I was meditating on that today, and the thought came that since God is all things and all things are God, the voices have to all be from God. They certainly don’t come from us, because if we are just vessels, then we are more like receiving stations than transmitters. We receive the messages; we don’t initiate them. And that just really got to me.
What are we and where do ideas and desires and voices come from? Because they come from within, we think they come from us. But is that really the case? If we are merely vessels, then obviously all the voices have to be God. There is no devil, I’m convinced, there are no demons. But I think God can come to us in all guises to titillate us and frighten us and amuse us. But I’ve begun to think of even my thoughts as all coming from God. I don’t really think any of us have anything original or of ourselves. We are all just these marvelous receiving stations that confuse the voices with our own ideas, and we think that we are coming up with all this. One of the things that fascinated me about Jesus is that he told his disciples that one day they would be hauled before the magistrates and the priests and condemned, “But worry not about the words that you will say because the words will be given to you.”
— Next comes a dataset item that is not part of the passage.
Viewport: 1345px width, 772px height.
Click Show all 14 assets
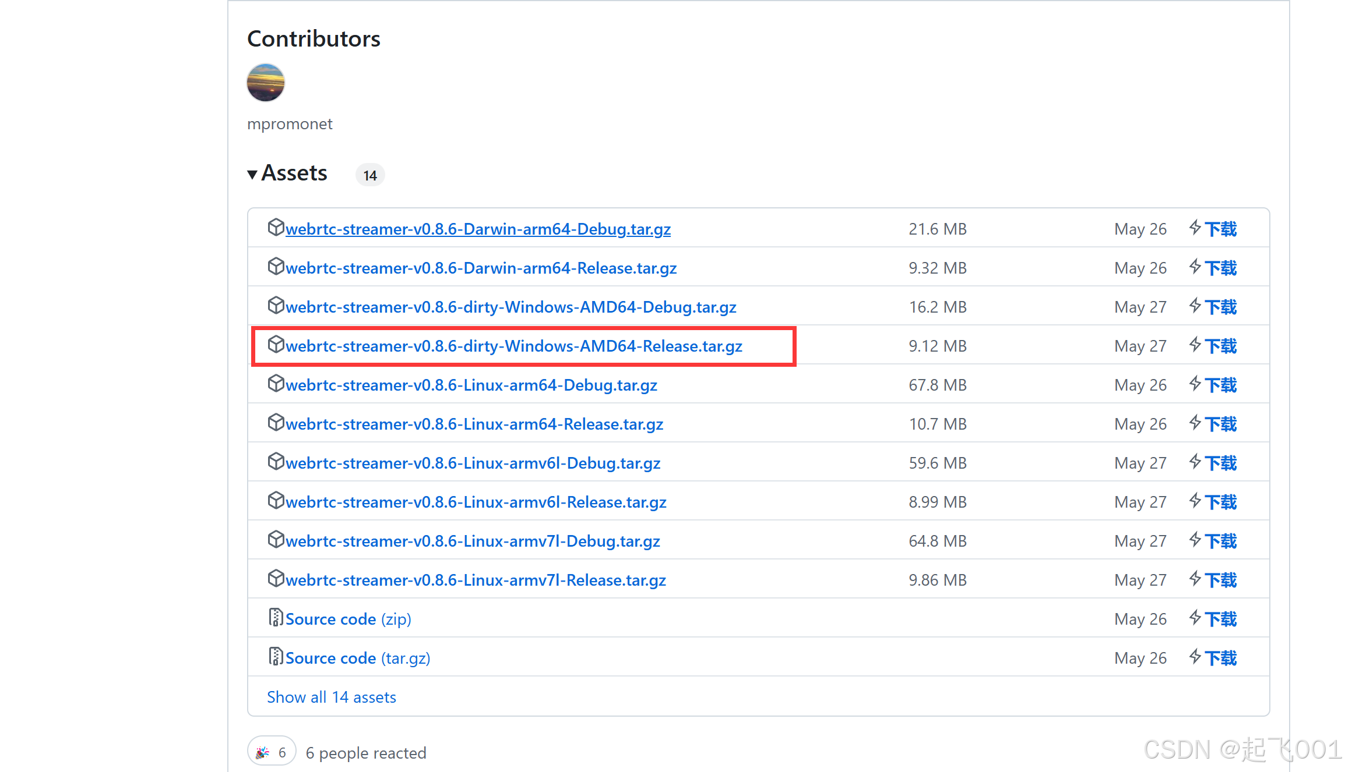pyautogui.click(x=331, y=697)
And Jesus continually said while he was on trial, these were not his words. "These are the words of the father who has sent me." If we are created beings without wills of our own, then we are really pieces of God. Everything is part of God, and we too have to be part of God, and I love the Zen idea that in the beginning was God and he was lonely, so he broke himself up into this infinite number of pieces and instructed each one to forget that they are part of the godhead, and each one entered into the dance playing his role, and they were all essentially vessels through which God’s power and force and energy passes, but as vessels, we get to experience, like the hose, the water going through us and we get to see when the water reaches the ground and waters the plants and they grow. Everything that comes to me – including the voices -- has got to be from God, and if that’s the case, what in the world am I afraid of?
I don’t even care what the voices say anymore, and sometimes they seem to be speaking to me or speaking to one another, and I am sure that I would be called before the magistrate and consigned to some institution if certain people could hear me talking like this, but what the heck, I think at this point being thrown into an institution would have some advantages. In the meantime I just love being able to talk into this tape recorder because I’m very much aware that I am not doing any of this. God is somehow using me as a vessel to put these words onto tape, and they might serve as encouragement to a few and they may get me crucified by the rest, but hey, crucifixion is execution, and that means leaving the world, so I win, no matter what happens.
I think all of this can be encouraging to certain people. We can’t lose. It’s a win/win situation, even though it appears to be a lose/lose situation, but, like Alice in Wonderland, nothing is at it appears, and if we just take everything and turn it right side up and reverse the mirrored image, it will all make sense. In the meantime we are all creatures like Alice, wandering though this adventure, having no idea the meaning of what we see and hear and experience, but knowing on some basic level, this is all OK. This may be just a play, but in many ways it is a very interesting one.